One of the interesting things that Baten Kaitos does is immediately establish that you are not “playing as” Kalas. You are, instead, playing as yourself, in the form of a helpful “spirit” that reaches into the world of Baten Kaitos and guides him. Later on this turns out to be an important distinction, but here it helps to soften the blow of Kalas’ jerkiness. Yes, he’s an SOB, but you’re not actually playing as him so it’s not that bad.

One other thing that’s unusual and interesting about Kalas is that he’s disabled. Seemingly everyone in Cebelrai and Pherkad has two wings, while Kalas has only one. To supplement it, he has a prosthesis–a “winglet” created by his grandfather. For some reason, the Imperial soldiers are wingless too, but they have jetpacks on their hips. So Kalas has a physical limitation, and a prosthesis, that also makes him physically distinct from everyone in the world.
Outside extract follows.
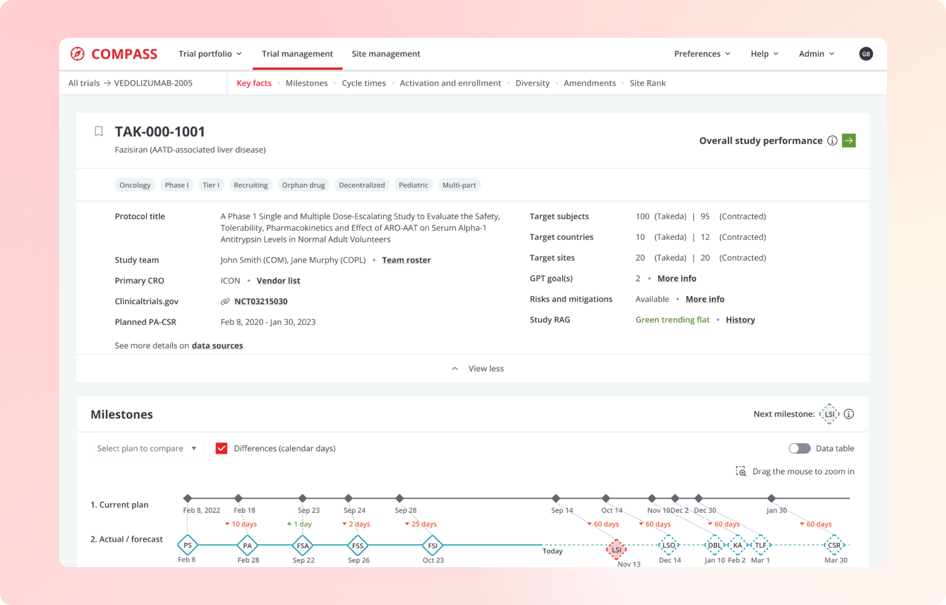Open info icon beside Overall study performance
946x605 pixels.
coord(832,141)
This turns out to be important later on, but the game does a poor job of selling it because Baten Kaitos constantly seems to forget that its characters have wings. The great offender here is the Nunki valley, where Kalas sort of hops across little stones and narrow gaps like any other clomping RPG hero, when he should just be popping out those wings and swooping around. The weird amnesia about the nature of the world also shows up when Kalas escapes Imperial troops by knocking over a cart of apples. Guys, I don’t want to tell you how to do your jobs, but you have jetpacks.

On one level, this is just a small disappointment I have with the world-building, but I think it really sells the character short to have the usefulness of wings be such an inconstant thing. Kalas and Xelha fly up to get on the Goldoba, for instance, but Kalas doesn’t think to just fly up to the balcony it’s moored to rather than crawl through a sewer.

Well, at least we didn’t get “Yet Another Sewer Level.”

We know very little about Xelha at this point, except that like almost every other member of the party she seems more like a traditional RPG lead than Kalas. Naturally, he doesn’t seem to like her very much.

So, what do you think of this opening chapter? Is Kalas as off-putting to you in his initial appearance as he is to me? Do you too wonder how the milk is turning into yogurt and cheese in these cards instead of just going sour?